Figure 4. RavJ modularity and inhibition by LegL1.

1. Structures for amino acid residues 1–228 and 251–371 of RavJ were solved separately to a resolution of 1.3 and 1.9 Å, respectively. The N‐terminal structure contains a structurally conserved putative catalytic triad (C101/H138/D170). A conserved motif (highlighted in gray) is located in the C‐terminal domain with surface exposed residues H316, R319, and H320.
2. While expression of full‐length RavJ showed a severe growth defect in a spot dilution assay, mutation of each of the putative catalytic residues or the adjacent W172 to alanine fully relieved toxicity as did substitutions in the conserved C‐terminal motif. Each mutant was tested for expression and stability (Appendix Fig S4C).
3. LegL1 acts as a direct antagonist by blocking the active site of RavJ. The co‐crystal complex of LegL1 (blue) bound to RavJ (1–226, red) was solved to a resolution of 2.0 Å. LegL1 forms a canonical leucine‐rich repeat structure arching over the predicted active site of RavJ. The interface spans 1,240 Å² and is reinforced by LegL1 K194 projecting into the RavJ active site where it forms a hydrogen bond with the predicted catalytic residue C101 (inset).

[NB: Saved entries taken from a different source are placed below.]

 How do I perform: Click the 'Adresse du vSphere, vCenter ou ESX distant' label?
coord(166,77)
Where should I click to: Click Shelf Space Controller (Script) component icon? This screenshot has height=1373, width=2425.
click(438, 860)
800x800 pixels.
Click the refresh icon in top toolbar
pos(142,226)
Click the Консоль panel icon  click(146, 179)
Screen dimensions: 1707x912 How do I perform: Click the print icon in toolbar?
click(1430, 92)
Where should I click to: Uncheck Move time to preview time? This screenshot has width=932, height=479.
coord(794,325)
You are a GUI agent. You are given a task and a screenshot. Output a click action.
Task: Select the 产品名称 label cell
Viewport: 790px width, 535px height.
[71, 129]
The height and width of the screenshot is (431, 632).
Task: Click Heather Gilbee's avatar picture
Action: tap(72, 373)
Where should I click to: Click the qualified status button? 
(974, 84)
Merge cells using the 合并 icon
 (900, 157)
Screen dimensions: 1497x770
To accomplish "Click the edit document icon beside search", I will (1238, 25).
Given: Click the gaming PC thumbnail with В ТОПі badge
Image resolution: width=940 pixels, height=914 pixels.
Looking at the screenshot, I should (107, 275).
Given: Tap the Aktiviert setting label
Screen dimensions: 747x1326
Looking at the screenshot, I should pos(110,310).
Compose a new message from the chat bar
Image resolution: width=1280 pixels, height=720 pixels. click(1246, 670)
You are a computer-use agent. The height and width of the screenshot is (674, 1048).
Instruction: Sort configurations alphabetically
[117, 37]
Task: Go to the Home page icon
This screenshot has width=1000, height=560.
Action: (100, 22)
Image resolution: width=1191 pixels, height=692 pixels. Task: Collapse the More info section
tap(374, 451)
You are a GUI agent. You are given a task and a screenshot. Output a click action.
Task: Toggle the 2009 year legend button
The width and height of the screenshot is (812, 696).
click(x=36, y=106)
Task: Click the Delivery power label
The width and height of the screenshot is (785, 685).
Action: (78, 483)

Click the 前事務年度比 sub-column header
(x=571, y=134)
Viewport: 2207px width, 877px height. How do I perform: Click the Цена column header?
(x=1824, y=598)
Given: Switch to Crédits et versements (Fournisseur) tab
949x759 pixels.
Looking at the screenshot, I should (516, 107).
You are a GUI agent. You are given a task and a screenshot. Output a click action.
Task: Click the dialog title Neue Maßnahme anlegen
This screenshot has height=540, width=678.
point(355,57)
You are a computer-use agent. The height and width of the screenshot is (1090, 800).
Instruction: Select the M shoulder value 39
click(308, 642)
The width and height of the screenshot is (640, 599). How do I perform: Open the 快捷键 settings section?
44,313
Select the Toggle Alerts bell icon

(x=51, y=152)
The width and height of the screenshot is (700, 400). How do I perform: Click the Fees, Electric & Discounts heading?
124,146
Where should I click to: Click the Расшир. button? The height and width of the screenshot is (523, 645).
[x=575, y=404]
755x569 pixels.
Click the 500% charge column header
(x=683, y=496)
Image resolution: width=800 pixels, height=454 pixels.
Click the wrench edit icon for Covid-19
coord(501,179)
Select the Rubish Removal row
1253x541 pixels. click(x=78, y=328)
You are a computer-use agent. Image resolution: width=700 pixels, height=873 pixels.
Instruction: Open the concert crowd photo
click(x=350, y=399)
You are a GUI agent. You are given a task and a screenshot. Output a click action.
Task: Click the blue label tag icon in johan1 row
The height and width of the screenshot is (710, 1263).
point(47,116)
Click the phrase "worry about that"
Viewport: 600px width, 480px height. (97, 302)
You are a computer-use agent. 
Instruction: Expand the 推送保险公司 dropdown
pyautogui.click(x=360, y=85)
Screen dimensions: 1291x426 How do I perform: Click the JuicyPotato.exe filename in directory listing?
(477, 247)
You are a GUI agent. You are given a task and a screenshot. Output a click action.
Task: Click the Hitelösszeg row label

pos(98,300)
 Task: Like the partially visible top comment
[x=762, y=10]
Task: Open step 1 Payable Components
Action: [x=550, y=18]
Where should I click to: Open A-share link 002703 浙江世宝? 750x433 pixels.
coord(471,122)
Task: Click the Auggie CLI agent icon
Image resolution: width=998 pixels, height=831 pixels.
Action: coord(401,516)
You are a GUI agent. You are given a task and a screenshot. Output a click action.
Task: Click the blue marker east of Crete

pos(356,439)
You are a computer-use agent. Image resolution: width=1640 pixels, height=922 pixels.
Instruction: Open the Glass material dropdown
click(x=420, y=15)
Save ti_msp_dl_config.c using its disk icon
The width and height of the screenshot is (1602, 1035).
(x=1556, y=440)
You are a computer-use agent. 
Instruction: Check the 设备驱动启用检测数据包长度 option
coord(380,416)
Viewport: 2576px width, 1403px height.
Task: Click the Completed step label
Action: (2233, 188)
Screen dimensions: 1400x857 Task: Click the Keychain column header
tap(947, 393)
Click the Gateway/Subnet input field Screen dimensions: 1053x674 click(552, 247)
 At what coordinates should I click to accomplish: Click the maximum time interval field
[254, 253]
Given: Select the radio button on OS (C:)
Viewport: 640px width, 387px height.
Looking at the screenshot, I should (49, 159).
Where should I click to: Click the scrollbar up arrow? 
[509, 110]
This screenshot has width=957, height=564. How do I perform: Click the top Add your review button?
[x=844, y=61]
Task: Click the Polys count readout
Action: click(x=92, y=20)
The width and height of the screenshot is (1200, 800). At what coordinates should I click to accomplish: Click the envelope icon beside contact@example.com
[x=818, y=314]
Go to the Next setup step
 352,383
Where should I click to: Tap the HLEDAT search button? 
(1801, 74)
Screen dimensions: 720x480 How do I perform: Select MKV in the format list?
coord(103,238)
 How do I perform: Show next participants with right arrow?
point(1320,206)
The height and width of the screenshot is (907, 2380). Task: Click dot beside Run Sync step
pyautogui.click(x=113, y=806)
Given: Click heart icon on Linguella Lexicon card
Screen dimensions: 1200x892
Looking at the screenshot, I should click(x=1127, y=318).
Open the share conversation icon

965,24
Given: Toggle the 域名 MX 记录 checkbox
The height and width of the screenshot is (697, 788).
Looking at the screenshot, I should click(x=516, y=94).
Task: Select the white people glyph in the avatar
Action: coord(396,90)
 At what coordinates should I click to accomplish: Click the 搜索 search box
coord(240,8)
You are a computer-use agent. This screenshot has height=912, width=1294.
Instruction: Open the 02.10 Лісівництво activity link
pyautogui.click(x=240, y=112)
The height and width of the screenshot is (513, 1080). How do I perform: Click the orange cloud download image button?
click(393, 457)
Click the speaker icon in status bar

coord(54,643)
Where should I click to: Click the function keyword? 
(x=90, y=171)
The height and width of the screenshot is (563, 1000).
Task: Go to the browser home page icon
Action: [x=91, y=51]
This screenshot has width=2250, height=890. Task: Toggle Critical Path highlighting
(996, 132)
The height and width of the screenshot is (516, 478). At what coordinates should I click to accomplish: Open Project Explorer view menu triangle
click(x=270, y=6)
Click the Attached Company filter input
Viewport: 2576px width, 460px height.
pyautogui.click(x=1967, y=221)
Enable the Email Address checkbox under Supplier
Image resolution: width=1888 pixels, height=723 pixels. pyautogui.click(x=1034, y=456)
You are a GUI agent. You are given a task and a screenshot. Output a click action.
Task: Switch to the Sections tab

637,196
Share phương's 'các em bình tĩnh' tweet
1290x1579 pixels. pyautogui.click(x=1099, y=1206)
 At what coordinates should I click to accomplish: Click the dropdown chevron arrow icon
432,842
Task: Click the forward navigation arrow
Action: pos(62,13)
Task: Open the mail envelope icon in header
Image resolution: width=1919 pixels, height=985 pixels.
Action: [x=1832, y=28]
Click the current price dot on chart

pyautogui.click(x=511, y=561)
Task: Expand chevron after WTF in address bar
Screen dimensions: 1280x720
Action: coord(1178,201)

4. Immobilized RavJ was incubated with U937 cell lysate and interacting proteins were identified by nLC‐MS/MS. Each column in the table represents the sum of the average total peptide counts for two replicates of affinity purification‐mass spectrometry. Septins and elongator complex proteins were identified only with full‐length RavJ and the (230–391) C‐terminal domain, suggesting that the C‐terminal domain is a substrate‐binding domain. Use of the otherwise full‐length loop mutant (H316A/R319A/H320A) as bait abrogated these interactions.